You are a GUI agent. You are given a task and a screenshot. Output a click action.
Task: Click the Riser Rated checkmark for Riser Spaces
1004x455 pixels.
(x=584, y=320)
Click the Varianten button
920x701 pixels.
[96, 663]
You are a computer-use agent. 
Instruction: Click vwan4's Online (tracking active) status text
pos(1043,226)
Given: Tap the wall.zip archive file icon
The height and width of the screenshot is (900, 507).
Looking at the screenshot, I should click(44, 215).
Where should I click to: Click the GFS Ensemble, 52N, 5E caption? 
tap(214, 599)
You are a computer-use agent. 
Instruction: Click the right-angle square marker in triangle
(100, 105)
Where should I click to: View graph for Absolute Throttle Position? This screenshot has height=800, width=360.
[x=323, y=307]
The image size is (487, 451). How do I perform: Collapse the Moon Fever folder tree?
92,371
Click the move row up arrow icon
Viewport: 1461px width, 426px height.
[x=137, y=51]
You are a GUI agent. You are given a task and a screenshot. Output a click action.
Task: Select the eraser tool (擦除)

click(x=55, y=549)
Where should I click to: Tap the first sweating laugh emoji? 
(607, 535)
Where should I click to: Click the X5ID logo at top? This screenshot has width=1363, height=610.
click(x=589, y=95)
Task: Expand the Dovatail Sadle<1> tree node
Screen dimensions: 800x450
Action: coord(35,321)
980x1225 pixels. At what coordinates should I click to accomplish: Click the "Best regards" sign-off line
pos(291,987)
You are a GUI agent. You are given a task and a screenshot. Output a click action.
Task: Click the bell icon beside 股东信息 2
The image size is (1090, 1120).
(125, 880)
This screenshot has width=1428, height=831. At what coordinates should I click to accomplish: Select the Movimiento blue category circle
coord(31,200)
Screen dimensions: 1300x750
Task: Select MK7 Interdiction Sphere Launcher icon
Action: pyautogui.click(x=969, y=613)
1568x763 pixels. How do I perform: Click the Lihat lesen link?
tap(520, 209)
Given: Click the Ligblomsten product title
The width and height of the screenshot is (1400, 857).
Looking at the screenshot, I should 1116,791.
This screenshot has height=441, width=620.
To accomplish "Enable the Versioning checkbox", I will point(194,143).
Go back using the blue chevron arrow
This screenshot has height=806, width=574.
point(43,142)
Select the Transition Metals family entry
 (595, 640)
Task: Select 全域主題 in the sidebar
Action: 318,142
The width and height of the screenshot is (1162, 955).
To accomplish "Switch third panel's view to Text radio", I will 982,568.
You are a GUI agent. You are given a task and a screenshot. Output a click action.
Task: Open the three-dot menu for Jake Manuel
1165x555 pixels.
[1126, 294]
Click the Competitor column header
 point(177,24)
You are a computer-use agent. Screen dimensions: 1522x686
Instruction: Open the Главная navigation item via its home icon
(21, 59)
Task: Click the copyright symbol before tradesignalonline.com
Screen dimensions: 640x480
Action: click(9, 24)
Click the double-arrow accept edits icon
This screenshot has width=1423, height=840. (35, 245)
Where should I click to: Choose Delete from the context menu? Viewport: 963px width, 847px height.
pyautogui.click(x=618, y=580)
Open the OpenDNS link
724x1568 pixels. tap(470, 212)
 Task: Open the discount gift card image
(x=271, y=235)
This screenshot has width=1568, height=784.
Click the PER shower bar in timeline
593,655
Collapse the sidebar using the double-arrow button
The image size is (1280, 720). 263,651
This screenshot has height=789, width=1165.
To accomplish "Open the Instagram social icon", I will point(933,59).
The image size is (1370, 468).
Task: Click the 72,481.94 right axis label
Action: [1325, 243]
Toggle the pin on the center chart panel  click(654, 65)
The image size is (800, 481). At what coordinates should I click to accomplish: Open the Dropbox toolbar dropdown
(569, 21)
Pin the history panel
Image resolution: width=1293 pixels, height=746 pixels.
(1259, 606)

------------------------------------------------------------

▸ **DIRECTIONS FOR THIS TASK**:
Read each line of the material, and wherever the word "panel" turns up, copy that line.

▸ **ANSWER BELOW**:
To accomplish "Switch third panel's view to Text radio", I will 982,568.
Toggle the pin on the center chart panel  click(654, 65)
Pin the history panel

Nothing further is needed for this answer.